• [Data provided]:
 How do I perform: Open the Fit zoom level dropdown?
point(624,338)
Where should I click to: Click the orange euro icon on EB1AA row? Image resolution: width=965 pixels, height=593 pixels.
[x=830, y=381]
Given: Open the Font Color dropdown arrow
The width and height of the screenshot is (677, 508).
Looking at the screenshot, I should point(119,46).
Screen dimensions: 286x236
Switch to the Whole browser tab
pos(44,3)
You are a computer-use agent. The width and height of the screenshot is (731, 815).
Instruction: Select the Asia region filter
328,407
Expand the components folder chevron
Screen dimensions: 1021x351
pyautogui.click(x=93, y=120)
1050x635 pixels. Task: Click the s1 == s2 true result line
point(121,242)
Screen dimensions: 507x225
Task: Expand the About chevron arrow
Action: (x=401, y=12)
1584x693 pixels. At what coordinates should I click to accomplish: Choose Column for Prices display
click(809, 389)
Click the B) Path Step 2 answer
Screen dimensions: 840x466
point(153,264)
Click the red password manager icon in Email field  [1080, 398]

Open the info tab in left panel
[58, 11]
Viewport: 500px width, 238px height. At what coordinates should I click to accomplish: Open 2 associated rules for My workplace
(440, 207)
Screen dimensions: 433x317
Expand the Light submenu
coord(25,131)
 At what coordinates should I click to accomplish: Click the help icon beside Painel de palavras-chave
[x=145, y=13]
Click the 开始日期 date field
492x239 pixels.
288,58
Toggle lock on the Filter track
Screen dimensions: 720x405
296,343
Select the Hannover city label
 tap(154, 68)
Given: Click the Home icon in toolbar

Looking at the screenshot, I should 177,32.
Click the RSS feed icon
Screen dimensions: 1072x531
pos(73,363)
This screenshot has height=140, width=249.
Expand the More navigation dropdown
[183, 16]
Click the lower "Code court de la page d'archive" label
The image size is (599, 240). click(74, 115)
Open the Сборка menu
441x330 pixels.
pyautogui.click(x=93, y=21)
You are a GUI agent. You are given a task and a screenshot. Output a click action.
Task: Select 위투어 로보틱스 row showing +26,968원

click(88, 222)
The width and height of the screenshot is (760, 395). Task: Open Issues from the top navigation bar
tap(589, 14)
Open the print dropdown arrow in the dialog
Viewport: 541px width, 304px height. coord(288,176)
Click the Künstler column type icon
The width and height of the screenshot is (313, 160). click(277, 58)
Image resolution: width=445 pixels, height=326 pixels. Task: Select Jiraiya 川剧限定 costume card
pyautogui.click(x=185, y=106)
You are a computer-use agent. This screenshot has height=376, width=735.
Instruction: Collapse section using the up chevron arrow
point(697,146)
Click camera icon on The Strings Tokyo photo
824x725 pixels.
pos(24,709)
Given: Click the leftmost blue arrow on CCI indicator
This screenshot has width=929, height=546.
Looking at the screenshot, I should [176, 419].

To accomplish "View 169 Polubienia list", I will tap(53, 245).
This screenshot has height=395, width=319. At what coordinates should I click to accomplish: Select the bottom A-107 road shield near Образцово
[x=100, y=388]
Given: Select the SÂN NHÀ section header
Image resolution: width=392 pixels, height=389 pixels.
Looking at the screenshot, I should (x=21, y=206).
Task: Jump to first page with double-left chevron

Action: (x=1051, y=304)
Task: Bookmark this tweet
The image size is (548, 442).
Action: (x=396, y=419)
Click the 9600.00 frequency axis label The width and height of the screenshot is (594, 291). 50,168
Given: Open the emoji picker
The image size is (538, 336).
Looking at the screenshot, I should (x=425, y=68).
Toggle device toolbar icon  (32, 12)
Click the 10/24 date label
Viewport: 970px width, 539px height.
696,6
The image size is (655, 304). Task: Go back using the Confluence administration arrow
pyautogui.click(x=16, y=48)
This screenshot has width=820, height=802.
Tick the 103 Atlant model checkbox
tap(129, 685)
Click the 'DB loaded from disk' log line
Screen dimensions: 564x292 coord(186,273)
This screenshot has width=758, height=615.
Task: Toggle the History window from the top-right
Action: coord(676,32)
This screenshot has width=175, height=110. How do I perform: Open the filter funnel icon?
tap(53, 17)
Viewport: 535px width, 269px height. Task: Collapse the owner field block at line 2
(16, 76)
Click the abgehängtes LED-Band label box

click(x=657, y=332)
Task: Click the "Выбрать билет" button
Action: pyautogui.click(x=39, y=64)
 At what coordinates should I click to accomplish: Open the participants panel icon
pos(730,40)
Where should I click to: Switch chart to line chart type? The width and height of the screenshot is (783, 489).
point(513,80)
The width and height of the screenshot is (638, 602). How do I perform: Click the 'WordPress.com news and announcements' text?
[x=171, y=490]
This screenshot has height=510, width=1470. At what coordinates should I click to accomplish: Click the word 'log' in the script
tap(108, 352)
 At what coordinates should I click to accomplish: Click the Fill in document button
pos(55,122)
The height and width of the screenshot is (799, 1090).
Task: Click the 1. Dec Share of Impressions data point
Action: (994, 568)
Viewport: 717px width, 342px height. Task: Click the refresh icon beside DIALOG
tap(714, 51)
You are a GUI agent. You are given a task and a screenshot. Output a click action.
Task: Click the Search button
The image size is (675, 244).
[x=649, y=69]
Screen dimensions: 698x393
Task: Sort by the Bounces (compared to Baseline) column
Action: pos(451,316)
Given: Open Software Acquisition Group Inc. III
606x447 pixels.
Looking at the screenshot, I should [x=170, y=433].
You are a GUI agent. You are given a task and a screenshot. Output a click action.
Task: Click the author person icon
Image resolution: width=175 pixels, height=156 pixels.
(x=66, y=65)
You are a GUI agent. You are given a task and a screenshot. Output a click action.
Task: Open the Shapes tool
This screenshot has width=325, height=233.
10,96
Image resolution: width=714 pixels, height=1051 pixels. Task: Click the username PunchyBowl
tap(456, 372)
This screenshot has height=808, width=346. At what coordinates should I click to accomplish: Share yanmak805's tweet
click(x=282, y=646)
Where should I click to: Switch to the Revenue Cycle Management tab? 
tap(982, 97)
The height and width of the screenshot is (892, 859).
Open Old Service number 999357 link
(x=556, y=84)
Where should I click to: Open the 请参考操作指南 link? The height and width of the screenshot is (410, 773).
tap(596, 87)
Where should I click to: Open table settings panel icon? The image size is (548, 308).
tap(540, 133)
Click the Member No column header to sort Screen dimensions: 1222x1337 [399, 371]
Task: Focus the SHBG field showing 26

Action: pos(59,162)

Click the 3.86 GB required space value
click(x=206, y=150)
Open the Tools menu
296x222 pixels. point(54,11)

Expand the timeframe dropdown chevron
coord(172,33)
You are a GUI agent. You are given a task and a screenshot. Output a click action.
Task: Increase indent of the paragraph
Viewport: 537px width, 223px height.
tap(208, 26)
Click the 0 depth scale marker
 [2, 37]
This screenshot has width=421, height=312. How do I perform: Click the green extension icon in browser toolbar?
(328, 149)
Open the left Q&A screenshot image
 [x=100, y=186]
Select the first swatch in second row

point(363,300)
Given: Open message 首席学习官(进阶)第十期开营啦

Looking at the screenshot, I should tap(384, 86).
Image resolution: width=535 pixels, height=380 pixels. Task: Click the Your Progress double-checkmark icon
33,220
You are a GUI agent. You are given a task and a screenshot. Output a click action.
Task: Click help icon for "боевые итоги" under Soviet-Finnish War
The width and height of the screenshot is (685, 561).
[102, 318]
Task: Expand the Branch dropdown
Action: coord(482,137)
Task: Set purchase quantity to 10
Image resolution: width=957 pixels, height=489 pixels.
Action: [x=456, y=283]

• [Problem details]:
Using the entries above, return each line in which the word "header" occurs.

• [Task solution]:
Given: Select the SÂN NHÀ section header
Click the Member No column header to sort Screen dimensions: 1222x1337 [399, 371]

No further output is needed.